BTW, learn what is junk (i.e., not worth the time and effort) and what isn't. Know your limitations. If the frame is damaged or it has been in a fire don't buy it. What you are looking for is old guns from major makers that just need a new spring or a small part. You will find some parts are almost impossible to find. If the part is easy to find, someone else would have already done the repair.
Forget about finding old Colt 1911s or Lugers with a broken part. It happens, but since the replacement parts can be quickly located on the Internet, it doesn't happen much. What you will mostly be locating is things like early Stevens .22 rifles with missing or broken firing pins, old Sears & Roebuck shotguns with broken stocks, Hopkins and Allen spur trigger revolvers with broken leaf springs, Spanish revolvers with broken hammer spurs or rusted frozen triggers, and stuff like that. Just about any major countries military weapons have plenty of parts easily available for them, so they probably won't go up for sale as a broken gun very often. If they do, something isn't right. A broken Mauser rifle, even one from WWI is pretty easy to find parts for, so the question becomes, what else is wrong? Etc.

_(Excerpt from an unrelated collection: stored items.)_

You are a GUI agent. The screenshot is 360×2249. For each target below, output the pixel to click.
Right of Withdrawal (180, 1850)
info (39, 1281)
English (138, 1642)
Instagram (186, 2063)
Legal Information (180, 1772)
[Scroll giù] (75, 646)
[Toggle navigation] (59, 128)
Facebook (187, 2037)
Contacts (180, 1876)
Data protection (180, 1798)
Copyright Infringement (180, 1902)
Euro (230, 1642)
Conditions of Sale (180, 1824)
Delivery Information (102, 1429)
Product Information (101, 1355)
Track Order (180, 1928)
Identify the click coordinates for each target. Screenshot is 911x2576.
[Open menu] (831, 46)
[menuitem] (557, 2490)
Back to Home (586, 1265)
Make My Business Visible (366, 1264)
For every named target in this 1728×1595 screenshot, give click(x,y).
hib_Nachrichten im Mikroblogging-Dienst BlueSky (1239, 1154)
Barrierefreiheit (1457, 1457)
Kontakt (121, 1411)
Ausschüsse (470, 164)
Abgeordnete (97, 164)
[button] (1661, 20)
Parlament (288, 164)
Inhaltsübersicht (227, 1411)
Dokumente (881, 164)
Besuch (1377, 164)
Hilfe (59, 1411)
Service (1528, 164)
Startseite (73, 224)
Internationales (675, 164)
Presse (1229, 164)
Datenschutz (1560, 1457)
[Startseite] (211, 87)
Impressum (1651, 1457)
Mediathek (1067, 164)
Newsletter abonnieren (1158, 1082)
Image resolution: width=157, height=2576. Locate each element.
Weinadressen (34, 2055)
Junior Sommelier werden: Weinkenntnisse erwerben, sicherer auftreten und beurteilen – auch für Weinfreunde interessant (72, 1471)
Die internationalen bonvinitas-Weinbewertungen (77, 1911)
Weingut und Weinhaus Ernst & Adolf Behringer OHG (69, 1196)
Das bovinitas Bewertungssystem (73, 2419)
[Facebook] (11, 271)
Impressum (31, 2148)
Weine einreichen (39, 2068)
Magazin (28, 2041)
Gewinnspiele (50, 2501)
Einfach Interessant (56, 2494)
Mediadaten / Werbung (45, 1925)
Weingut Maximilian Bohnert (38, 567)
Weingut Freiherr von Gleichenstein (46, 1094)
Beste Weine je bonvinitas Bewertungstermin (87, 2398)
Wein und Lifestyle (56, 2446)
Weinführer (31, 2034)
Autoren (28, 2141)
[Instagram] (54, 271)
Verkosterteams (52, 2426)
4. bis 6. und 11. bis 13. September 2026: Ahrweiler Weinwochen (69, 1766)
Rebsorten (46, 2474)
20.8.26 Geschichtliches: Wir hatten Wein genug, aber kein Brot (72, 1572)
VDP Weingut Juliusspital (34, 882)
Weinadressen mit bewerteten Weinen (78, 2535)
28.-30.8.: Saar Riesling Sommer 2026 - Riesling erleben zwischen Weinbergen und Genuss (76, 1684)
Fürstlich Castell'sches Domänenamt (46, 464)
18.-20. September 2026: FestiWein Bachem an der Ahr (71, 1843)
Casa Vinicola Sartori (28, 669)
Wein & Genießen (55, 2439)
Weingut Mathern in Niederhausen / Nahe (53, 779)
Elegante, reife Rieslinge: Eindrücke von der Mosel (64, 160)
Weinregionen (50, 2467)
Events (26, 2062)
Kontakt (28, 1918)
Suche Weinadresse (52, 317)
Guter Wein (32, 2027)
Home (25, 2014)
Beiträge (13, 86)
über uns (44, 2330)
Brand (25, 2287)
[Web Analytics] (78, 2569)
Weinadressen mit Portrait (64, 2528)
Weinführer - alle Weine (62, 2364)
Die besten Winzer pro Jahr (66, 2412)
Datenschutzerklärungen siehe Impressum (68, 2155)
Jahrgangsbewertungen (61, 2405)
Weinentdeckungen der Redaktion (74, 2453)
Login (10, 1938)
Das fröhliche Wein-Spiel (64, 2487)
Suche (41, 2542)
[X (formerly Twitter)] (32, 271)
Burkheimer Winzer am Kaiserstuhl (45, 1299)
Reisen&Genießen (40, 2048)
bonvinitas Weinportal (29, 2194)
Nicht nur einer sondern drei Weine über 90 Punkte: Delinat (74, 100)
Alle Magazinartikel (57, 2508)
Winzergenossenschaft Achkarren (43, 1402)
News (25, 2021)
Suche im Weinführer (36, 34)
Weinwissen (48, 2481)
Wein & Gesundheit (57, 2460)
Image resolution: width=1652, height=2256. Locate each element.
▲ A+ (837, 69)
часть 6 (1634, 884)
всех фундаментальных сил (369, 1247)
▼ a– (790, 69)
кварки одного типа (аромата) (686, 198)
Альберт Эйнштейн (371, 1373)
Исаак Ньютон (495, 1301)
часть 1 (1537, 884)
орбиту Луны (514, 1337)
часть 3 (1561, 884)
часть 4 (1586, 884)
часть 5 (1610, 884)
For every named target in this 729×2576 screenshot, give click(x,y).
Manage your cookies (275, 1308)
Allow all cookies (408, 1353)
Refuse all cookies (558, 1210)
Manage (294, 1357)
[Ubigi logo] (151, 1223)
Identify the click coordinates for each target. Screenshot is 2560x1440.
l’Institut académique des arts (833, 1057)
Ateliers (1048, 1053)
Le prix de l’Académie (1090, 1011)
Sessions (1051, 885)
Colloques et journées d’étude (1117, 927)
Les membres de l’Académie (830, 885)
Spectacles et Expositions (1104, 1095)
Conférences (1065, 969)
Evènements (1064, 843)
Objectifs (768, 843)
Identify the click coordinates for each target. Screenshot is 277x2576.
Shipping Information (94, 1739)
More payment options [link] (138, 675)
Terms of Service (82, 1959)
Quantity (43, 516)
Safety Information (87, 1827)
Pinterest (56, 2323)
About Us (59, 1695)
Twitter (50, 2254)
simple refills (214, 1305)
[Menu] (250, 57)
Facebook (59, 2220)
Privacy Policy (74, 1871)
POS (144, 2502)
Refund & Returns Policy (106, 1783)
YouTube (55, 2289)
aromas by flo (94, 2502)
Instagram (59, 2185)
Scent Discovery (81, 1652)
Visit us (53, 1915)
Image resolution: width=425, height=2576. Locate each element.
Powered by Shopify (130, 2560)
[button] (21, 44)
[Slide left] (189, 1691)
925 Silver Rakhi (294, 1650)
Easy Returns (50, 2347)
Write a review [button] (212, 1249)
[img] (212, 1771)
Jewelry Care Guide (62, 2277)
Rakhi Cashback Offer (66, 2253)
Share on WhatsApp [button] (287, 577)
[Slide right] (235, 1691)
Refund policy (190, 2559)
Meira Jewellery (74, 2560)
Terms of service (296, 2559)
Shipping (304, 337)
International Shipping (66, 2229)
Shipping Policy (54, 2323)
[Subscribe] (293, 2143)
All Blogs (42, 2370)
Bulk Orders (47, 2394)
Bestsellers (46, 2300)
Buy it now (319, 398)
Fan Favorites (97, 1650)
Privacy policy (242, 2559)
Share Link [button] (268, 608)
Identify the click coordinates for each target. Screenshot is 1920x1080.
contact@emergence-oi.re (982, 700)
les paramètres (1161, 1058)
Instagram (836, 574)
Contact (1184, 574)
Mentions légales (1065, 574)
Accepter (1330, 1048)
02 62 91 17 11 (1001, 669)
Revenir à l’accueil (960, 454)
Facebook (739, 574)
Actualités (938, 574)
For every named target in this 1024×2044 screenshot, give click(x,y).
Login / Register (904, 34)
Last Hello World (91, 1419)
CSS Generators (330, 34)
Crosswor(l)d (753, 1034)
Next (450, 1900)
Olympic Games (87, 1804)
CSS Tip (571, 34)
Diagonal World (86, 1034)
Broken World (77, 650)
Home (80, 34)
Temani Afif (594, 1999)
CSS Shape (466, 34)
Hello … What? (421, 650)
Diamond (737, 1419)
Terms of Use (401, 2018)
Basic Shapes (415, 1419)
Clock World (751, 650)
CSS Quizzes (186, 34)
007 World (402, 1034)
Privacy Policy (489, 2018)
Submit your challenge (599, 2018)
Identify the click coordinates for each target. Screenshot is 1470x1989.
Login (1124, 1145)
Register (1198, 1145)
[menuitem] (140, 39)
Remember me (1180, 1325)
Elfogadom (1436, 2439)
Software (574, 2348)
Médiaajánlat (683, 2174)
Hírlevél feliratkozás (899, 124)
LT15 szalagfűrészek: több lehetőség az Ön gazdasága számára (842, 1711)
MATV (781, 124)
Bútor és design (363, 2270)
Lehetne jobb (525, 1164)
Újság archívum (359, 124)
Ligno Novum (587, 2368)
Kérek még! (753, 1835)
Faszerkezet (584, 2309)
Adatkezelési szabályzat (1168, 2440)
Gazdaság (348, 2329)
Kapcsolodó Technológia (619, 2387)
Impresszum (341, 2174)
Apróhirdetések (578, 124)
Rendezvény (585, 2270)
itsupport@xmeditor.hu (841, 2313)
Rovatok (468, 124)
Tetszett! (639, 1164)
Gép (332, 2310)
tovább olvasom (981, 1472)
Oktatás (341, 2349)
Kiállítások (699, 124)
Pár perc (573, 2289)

I had to wait 20 years to locate missing parts for one gun (purchased at a pawn shop) which I eventually restored. You may also want to take some courses at your local community college and learn to run a lathe and a mill. I did. Learn about welding too is my suggestion. You will probably never want to weld anything, but it is a very good way to learn about the classes and different types of steel, other metals and the significance of heat treating. A firm called Micromark sells some pretty decent small (micro) mills and lathes that run off 110 volts. Buy those after you complete the courses, not before. Making new parts from scratch, out of the proper metal, is sometimes the only way to fix an old gun with a broken part (such as a trigger or a hammer spur).
Check out Brownells for tools and materials.